Driving home the other evening, our truck broke down on the mountain road leading to Big Bear Lake. No problem, I thought. I called The Automobile Club (AAA) to have the vehicle towed the 17 miles home. AAA is a service I have paid for every year for the past 12 years and had never used until this occasion. When I was told that no one was available for THREE hours, I was not pleased, to put it mildly. I let them know how unhappy I was with their service and that a three-hour wait was unacceptable-in three hours it would be dark and the temperature would plummet a good 30 degrees. By the time the tow truck came and we were safely home, five hours had passed.

Christie Walker

My first reaction was to cancel the service and NEVER use AAA again, but a phone call changed my mind. A very apologetic and sympathetic AAA customer service employee called the next morning to find out what went wrong with our call. After 10 minutes of explanation and apologies he offered to send me a Starbucks’ gift card to ease my pain. He assured me that I was a valued customer and didn’t want to lose my business over this one incident.

How many times have you been upset with service from a vendor, an optical laboratory, or supplier and just walked away from the experience saying, I’ll NEVER use them again?
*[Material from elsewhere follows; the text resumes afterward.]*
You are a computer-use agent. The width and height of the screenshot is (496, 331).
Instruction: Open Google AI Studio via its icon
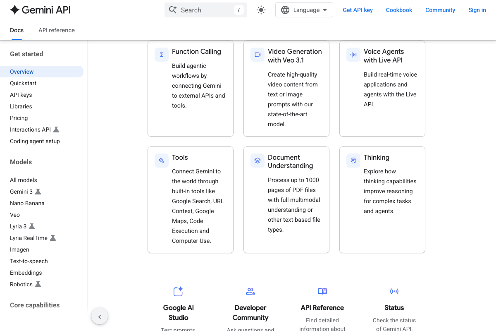pyautogui.click(x=178, y=291)
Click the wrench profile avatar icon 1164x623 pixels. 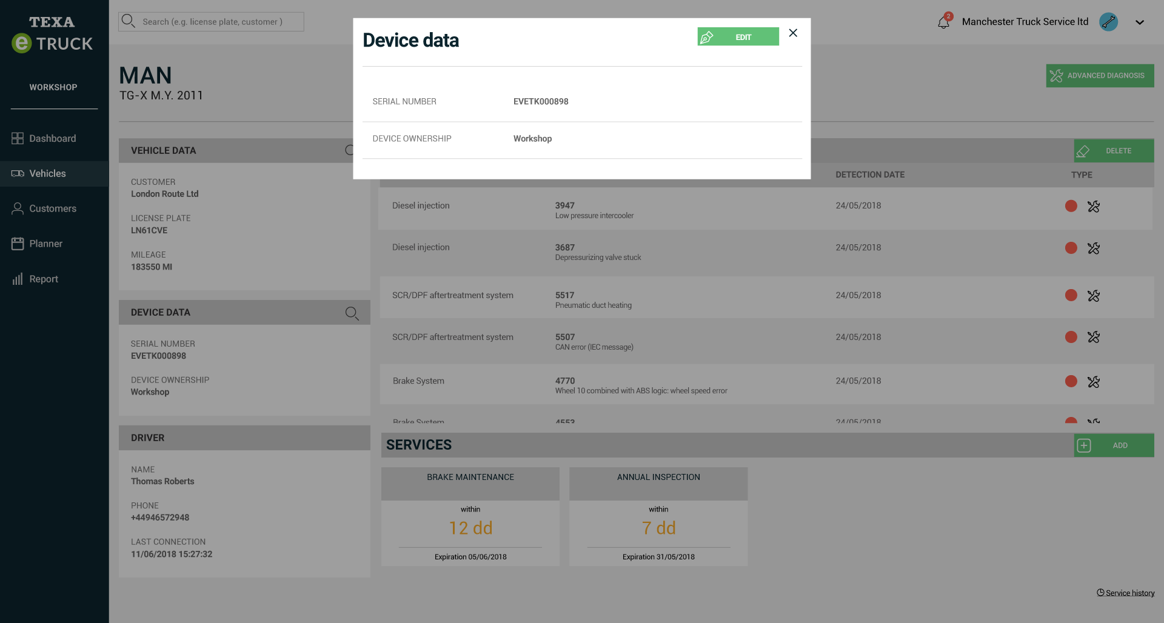click(1108, 22)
Good companies want to know when their customers are upset with them. They want to be given the opportunity to explain the situation and make things right. ECPs want to know why patients walk; optical labs want to know why ECPs stop using their service; and vendors want to know why their customers switch to other companies. Opening new accounts, finding new patients and developing new business relationships is much more costly for businesses than nurturing the accounts, patients and clients they already have. Speak up and express your concerns and disappointments. If they care about your business, they will want to know why you are unhappy. And you just might get a $10 Starbucks card out of the deal as well.